(gen2-migration): `generate` has bugs in the fields of oidc as an Additional Auth Config mode

[dgandhi62]

How did you install the Amplify CLI?

No response

If applicable, what version of Node.js are you using?

No response

Amplify CLI Version

na

What operating system are you using?

na

Did you make any manual changes to the cloud resources managed by Amplify? Please describe the changes made.

na

Describe the bug

When migrating an Amplify Gen 1 GraphQL API with OIDC (OpenID Connect) as an additional authorization provider to Gen 2, the clientId field from the Gen 1 OIDC configuration has no corresponding property in the Gen 2 oidcAuthorizationMode type definition. There is also a bug in the ttl fields. This creates a feature parity gap between Gen 1 and Gen 2 for OIDC auth configuration.

Gen 1 Configuration

In Gen 1, the OIDC configuration in cli-inputs.json includes a openIDClientID field:

{
  "additionalAuthTypes": [
    {
      "mode": "OPENID_CONNECT",
      "openIDProviderName": "Google",
      "openIDIssuerURL": "https://accounts.google.com/",
      "openIDClientID": "<client-id>",
      "openIDAuthTTL": "3600000",
      "openIDIatTTL": "3600000"
    }
  ]
}

This openIDClientID maps to the AppSync clientId in the OpenIDConnectConfig, which is used to validate the aud (audience) claim in the JWT token.

Gen 2 Configuration

In Gen 2, the oidcAuthorizationMode in defineData() does not surface a clientId property. It also creates a 1:1 mapping between seconds and miliseconds, instead of dividing by 10.

authorizationModes: {
  oidcAuthorizationMode: {
    oidcProviderName: 'Google',
    oidcIssuerUrl: 'https://accounts.google.com/',
    // No clientId property available
    tokenExpiryFromAuthInSeconds: 36000,
    tokenExpireFromIssueInSeconds: 36000,
  },
},

Impact

• Security: Without clientId, AppSync cannot validate the aud claim in OIDC tokens.

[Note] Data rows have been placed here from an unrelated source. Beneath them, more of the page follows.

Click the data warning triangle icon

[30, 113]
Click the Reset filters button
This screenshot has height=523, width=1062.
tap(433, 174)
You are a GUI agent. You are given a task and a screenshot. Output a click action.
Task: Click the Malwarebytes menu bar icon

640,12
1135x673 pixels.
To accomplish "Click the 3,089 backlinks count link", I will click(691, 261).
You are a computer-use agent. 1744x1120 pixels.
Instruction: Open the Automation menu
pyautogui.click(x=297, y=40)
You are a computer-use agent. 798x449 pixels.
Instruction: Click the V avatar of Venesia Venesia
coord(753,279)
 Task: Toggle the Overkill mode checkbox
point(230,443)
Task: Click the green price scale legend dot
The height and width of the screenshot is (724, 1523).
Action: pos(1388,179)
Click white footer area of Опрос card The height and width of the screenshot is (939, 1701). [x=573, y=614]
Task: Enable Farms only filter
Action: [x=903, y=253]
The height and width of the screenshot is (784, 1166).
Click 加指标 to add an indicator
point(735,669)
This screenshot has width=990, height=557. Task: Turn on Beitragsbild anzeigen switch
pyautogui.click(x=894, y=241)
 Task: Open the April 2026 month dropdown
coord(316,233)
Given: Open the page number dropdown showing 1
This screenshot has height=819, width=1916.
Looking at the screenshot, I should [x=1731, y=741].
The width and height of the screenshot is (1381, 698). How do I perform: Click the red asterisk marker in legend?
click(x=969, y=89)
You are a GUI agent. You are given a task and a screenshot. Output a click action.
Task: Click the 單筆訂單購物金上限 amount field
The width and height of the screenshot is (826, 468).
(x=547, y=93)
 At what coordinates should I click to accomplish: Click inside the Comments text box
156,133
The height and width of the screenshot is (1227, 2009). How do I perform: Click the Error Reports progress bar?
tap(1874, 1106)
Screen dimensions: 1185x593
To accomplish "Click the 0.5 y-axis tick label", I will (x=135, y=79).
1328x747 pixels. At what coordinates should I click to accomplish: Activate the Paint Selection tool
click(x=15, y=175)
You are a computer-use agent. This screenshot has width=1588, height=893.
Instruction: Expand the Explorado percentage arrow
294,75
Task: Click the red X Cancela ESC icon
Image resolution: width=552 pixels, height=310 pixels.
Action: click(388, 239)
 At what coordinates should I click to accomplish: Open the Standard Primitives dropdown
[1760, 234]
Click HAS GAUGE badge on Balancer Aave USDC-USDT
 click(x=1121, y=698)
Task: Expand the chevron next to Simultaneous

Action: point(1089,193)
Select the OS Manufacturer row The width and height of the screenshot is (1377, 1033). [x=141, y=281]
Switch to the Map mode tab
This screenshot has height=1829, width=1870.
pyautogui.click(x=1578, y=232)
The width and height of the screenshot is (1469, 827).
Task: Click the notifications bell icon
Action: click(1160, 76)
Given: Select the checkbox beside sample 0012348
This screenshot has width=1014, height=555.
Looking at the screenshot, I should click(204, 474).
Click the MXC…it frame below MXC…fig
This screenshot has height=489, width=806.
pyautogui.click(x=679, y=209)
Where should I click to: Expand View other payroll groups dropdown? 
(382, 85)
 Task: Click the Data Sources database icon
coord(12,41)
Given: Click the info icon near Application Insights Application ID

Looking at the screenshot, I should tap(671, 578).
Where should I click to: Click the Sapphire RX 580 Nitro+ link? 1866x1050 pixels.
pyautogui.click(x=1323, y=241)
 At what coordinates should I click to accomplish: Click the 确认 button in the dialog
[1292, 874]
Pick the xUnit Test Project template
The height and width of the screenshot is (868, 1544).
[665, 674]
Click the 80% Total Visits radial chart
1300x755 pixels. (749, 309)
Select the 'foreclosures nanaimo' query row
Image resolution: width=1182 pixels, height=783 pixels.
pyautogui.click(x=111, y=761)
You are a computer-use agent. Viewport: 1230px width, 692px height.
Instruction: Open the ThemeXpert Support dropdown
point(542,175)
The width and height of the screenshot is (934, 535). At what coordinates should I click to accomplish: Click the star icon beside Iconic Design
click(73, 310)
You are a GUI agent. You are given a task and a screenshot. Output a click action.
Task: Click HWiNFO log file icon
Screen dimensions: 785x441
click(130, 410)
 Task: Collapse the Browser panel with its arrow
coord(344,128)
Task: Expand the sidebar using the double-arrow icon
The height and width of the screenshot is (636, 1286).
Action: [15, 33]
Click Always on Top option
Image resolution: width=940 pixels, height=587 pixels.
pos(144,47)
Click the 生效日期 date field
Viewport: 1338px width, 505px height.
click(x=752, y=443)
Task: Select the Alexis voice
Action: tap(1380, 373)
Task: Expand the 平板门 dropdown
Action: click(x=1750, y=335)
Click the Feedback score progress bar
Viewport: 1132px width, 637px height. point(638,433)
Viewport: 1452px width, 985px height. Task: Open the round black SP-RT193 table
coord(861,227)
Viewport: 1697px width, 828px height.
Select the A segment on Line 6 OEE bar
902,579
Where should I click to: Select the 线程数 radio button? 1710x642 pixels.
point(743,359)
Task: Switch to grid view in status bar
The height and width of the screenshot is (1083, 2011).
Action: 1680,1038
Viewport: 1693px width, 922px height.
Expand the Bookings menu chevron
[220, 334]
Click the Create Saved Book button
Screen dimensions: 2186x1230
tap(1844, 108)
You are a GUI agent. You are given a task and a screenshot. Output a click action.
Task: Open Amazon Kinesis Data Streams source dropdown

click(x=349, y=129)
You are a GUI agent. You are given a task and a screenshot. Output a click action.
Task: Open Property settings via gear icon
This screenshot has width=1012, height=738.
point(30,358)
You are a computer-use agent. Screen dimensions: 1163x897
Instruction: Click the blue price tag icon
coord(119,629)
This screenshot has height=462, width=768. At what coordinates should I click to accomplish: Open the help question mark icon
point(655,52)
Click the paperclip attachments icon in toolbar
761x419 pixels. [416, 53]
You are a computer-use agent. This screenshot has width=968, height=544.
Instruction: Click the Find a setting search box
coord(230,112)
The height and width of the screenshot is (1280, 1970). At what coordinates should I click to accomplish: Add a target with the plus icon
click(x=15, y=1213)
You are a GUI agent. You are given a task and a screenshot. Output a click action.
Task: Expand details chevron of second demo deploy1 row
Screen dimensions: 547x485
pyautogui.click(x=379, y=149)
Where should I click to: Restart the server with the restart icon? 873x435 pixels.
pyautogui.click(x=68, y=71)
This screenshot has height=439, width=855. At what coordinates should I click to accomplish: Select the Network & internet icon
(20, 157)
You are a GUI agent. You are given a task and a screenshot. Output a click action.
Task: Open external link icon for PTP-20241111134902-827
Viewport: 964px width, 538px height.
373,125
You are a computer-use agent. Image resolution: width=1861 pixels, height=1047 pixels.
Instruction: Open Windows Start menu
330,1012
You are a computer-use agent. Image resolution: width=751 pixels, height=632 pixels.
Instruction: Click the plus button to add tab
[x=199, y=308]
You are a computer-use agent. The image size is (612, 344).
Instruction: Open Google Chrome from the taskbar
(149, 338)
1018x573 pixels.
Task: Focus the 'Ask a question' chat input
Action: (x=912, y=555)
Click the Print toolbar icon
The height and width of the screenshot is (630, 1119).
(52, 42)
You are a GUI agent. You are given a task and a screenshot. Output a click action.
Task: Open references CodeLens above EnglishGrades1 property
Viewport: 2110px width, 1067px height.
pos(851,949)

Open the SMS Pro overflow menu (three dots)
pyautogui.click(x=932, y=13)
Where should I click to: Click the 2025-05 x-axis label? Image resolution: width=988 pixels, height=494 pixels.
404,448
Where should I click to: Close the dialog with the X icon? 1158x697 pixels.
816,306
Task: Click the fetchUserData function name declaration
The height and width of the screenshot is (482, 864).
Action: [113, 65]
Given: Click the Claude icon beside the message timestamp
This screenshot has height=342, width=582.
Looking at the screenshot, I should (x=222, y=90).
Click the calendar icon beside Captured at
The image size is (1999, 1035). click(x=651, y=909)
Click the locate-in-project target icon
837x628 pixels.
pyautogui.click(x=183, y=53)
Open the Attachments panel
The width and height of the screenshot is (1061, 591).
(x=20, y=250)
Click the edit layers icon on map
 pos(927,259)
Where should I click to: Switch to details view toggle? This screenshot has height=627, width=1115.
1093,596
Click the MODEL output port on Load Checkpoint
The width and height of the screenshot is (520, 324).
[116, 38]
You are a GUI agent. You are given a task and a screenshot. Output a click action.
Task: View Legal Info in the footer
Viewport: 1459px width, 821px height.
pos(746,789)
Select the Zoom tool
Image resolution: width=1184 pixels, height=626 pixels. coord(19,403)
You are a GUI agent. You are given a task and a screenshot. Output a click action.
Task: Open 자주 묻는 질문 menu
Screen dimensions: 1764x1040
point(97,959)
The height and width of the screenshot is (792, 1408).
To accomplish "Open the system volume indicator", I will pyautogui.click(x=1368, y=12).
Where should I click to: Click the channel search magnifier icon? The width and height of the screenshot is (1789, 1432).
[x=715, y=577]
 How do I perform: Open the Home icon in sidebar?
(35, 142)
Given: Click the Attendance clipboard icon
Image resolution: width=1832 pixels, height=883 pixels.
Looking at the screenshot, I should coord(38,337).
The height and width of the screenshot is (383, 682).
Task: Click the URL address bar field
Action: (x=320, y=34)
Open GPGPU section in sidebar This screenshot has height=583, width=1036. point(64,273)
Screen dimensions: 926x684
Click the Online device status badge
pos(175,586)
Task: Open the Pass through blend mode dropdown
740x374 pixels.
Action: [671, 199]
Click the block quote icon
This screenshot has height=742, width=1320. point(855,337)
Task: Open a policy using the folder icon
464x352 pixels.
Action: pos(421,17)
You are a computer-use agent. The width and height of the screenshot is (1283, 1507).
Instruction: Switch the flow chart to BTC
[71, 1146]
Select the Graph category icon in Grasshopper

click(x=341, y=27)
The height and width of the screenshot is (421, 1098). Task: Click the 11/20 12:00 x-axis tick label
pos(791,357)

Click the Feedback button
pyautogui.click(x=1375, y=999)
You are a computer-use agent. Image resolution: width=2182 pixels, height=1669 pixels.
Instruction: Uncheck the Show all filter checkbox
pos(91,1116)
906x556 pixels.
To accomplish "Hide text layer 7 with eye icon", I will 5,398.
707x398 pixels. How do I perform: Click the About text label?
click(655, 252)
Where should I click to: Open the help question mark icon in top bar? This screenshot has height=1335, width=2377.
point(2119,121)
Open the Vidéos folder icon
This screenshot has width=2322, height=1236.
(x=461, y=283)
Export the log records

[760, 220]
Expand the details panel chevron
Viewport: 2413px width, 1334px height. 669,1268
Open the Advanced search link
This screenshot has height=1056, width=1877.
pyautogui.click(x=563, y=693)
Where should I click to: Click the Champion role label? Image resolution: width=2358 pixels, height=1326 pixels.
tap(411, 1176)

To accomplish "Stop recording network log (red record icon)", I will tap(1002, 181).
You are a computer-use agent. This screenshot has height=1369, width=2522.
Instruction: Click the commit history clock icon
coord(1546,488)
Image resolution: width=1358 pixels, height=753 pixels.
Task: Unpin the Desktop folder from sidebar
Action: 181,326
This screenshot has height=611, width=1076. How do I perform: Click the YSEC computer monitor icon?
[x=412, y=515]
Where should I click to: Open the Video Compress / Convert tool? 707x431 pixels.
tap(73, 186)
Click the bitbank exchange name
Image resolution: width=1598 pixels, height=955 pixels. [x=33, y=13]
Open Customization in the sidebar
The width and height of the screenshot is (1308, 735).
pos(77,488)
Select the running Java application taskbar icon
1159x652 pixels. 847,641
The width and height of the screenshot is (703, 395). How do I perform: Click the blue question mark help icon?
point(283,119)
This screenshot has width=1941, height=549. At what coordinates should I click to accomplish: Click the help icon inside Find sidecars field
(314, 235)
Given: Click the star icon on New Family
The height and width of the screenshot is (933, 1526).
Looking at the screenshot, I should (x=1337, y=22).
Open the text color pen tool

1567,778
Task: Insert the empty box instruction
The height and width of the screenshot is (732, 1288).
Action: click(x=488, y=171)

This means tokens issued by the same OIDC provider for a different application could be accepted, which is a security concern in production.
• Migration parity: Users migrating from Gen 1 to Gen 2 lose the ability to configure this field, resulting in a less secure setup than what Gen 1 supported.
• AppSync support: The underlying AppSync OpenIDConnectConfig does support clientId as an optional field, so this is a gap in the Gen 2 abstraction layer, not an AppSync limitation.

Expected Behavior

The oidcAuthorizationMode type in Gen 2 should expose an optional clientId property:

oidcAuthorizationMode: {
  oidcProviderName: 'Google',
  oidcIssuerUrl: 'https://accounts.google.com/',
  clientId: 'my-app.apps.googleusercontent.com', // optional
  tokenExpiryFromAuthInSeconds: 3600,
  tokenExpireFromIssueInSeconds: 3600,
},

Steps to Reproduce

1. Create a Gen 1 Amplify app with a GraphQL API
2. Add OIDC as an additional auth type with a clientId configured
3. Migrate to Gen 2 using the migration guide
4. Observe that there is no way to set clientId in the Gen 2 oidcAuthorizationMode

Environment

• @aws-amplify/backend: ^1.18.0
• @aws-amplify/backend-data: ^1.6.2
• aws-cdk-lib: ^2

Expected behavior

NA

Reproduction steps

NA

Project Identifier

No response

Log output

Details

# Put your logs below this line

Additional information

No response

Before submitting, please confirm:

• I have done my best to include a minimal, self-contained set of instructions for consistently reproducing the issue.
• I have removed any sensitive information from my code snippets and submission.